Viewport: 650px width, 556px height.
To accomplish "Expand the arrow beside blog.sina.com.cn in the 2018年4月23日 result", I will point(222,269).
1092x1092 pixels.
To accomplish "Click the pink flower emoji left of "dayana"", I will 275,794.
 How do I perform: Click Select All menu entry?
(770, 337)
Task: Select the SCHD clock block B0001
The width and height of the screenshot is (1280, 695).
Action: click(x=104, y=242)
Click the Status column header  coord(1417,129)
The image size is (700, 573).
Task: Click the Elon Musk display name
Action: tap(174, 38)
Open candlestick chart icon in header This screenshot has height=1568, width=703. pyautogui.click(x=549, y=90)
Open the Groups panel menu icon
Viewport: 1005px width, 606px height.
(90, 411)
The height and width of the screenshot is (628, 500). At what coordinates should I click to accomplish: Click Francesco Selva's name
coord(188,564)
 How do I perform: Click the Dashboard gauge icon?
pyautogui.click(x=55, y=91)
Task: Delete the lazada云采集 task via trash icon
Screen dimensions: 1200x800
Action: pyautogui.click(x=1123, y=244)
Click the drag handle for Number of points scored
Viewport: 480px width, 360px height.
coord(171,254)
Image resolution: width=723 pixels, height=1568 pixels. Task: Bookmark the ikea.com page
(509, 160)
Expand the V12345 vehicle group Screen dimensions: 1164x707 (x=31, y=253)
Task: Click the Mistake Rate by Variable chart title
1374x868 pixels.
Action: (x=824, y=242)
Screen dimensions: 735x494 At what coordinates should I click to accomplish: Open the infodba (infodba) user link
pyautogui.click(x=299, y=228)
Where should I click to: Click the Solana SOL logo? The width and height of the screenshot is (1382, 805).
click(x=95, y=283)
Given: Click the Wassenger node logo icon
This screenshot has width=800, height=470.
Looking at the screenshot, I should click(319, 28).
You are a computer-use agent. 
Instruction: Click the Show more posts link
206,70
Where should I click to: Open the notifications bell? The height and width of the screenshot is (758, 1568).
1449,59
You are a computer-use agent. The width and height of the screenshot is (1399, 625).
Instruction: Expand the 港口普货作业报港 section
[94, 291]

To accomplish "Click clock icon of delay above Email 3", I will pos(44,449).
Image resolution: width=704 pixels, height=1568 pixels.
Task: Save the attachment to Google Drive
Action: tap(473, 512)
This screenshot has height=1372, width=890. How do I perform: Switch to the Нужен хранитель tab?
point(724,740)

- _Directions_
Repeat the data word for word. Leave nothing out.

- _Answer to the problem_
Viewport: 650px width, 556px height.
To accomplish "Expand the arrow beside blog.sina.com.cn in the 2018年4月23日 result", I will point(222,269).
1092x1092 pixels.
To accomplish "Click the pink flower emoji left of "dayana"", I will 275,794.
 How do I perform: Click Select All menu entry?
(770, 337)
Task: Select the SCHD clock block B0001
The width and height of the screenshot is (1280, 695).
Action: click(x=104, y=242)
Click the Status column header  coord(1417,129)
The image size is (700, 573).
Task: Click the Elon Musk display name
Action: tap(174, 38)
Open candlestick chart icon in header This screenshot has height=1568, width=703. pyautogui.click(x=549, y=90)
Open the Groups panel menu icon
Viewport: 1005px width, 606px height.
(90, 411)
The height and width of the screenshot is (628, 500). At what coordinates should I click to accomplish: Click Francesco Selva's name
coord(188,564)
 How do I perform: Click the Dashboard gauge icon?
pyautogui.click(x=55, y=91)
Task: Delete the lazada云采集 task via trash icon
Screen dimensions: 1200x800
Action: pyautogui.click(x=1123, y=244)
Click the drag handle for Number of points scored
Viewport: 480px width, 360px height.
coord(171,254)
Image resolution: width=723 pixels, height=1568 pixels. Task: Bookmark the ikea.com page
(509, 160)
Expand the V12345 vehicle group Screen dimensions: 1164x707 (x=31, y=253)
Task: Click the Mistake Rate by Variable chart title
1374x868 pixels.
Action: (x=824, y=242)
Screen dimensions: 735x494 At what coordinates should I click to accomplish: Open the infodba (infodba) user link
pyautogui.click(x=299, y=228)
Where should I click to: Click the Solana SOL logo? The width and height of the screenshot is (1382, 805).
click(x=95, y=283)
Given: Click the Wassenger node logo icon
This screenshot has width=800, height=470.
Looking at the screenshot, I should click(319, 28).
You are a computer-use agent. 
Instruction: Click the Show more posts link
206,70
Where should I click to: Open the notifications bell? The height and width of the screenshot is (758, 1568).
1449,59
You are a computer-use agent. The width and height of the screenshot is (1399, 625).
Instruction: Expand the 港口普货作业报港 section
[94, 291]

To accomplish "Click clock icon of delay above Email 3", I will pos(44,449).
Image resolution: width=704 pixels, height=1568 pixels.
Task: Save the attachment to Google Drive
Action: tap(473, 512)
This screenshot has height=1372, width=890. How do I perform: Switch to the Нужен хранитель tab?
point(724,740)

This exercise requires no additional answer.